[[ EXERCISE PASSAGE open ]]

In reality, we may not realise that we’ve crossed the last two boundaries because it’s a gradual process. But one day, it’ll hit us – we’ve been looking in the mirror and no longer see ‘him’ by default. Instead, we’re seeing someone who, to our eyes, is irrefutably female. We feel euphoric and realise that all of the struggles and anxieties have not been in vain and at long last the inner woman is flourishing. But will others see what we see?
Look on any CD themed forum or website where photos are posted and there are plenty of examples of attractive CDers. And the outfits of many conform to what is almost a uniform for the community – the classic office look comprising a tailored dress or skirt suit, courts/pumps with a 3”-4” stiletto heel, heavy makeup, particularly on the eyes and lips, and an attractive longer length hairstyle. As I’ve said in previous posts, most of us are heterosexual males so there’s an inevitability that our first outfits will conform to what many of us find attractive. And those of us who have sought affirmation through complimentary comments will lap up the praise that our adoring followers pile onto us with every photo we post.
But ironically, those clothes set boundaries for us. To use an extreme example, we wouldn’t dress in our most glamourous outfit and highest heels to play a game of tennis. We’d look out of place, what we’re intending to do doesn’t require that amount of ‘getting ready’ and the shoes at best would impede our game and could quite possibly leave us with a broken ankle before the end of the game. And whilst less extreme, it’s a similar story if we venture into the local town centre. Outside of the morning & evening rush hours and lunch times, you’ll see few, if any women dressed in anything approaching classic officewear – most will be dressed casually in jeans, sweaters/T-shirts & coats (depending on the season) and flat soled boots/shoes. If you want to stand out and be noticed, then it’s absolutely fine to wear whatever you want (but do remember why most women leave the heels for special occasions and don’t use them for daily wear!) but if you want to blend in, then take note of what women normally wear wherever it is you’re planning on going and follow suit.

[[ EXERCISE PASSAGE closed ]]
[[ STORED DATA open ]]

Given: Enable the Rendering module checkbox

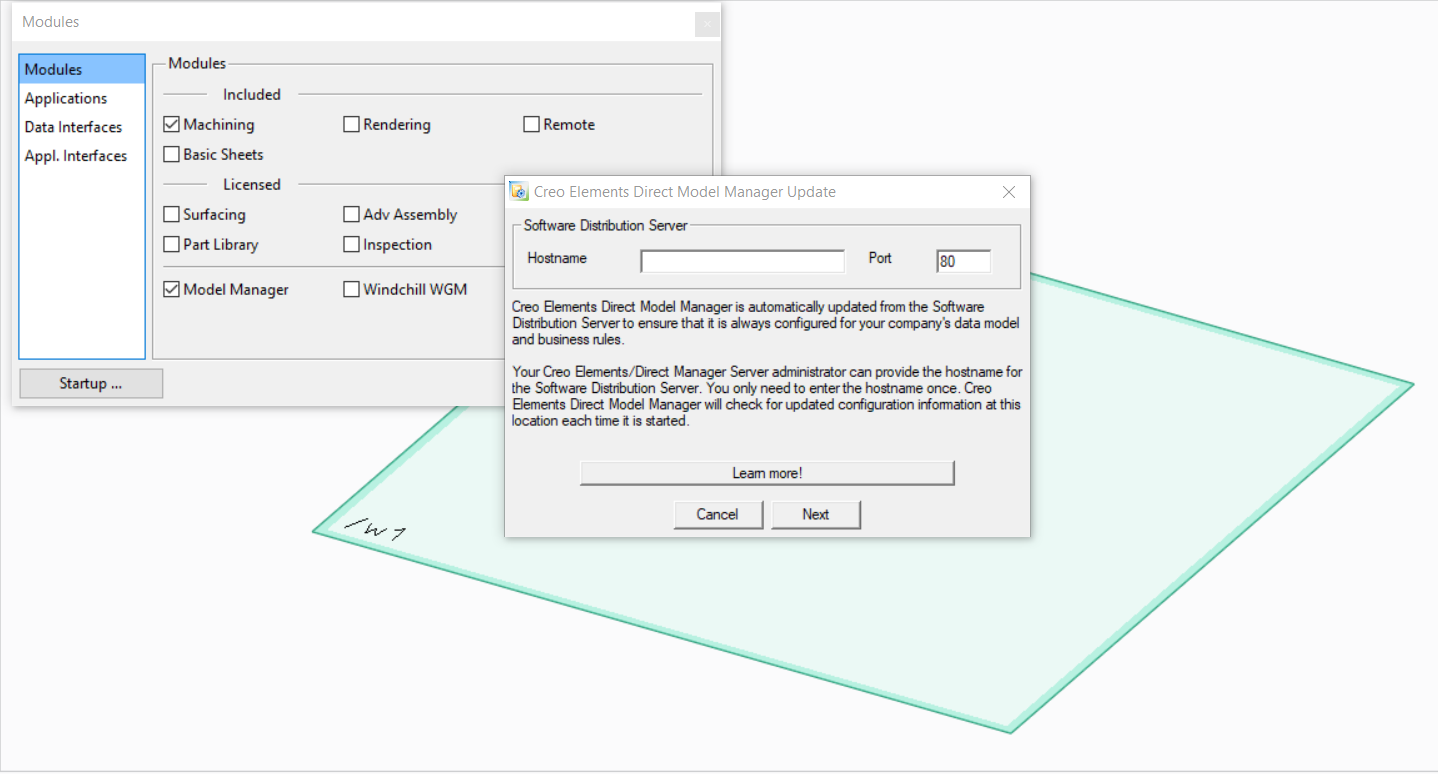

[[ STORED DATA closed ]]
[[ STORED DATA open ]]

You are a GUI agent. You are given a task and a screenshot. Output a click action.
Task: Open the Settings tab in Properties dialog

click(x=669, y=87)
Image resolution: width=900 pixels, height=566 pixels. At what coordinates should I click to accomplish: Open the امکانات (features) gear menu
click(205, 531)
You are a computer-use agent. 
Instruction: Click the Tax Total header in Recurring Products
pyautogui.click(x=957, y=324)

[[ STORED DATA closed ]]
[[ STORED DATA open ]]

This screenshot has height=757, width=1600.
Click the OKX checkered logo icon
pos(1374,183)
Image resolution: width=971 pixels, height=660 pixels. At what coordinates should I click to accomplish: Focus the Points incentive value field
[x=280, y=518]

[[ STORED DATA closed ]]

§ **YOUR INSTRUCTIONS**
In the text on dressing to blend in, what does the writer say most women in the local town centre wear outside the rush hours and lunch times?

§ **EXERCISE SOLUTION**
Casual clothes: jeans, sweaters or T-shirts, coats depending on the season, and flat-soled boots or shoes.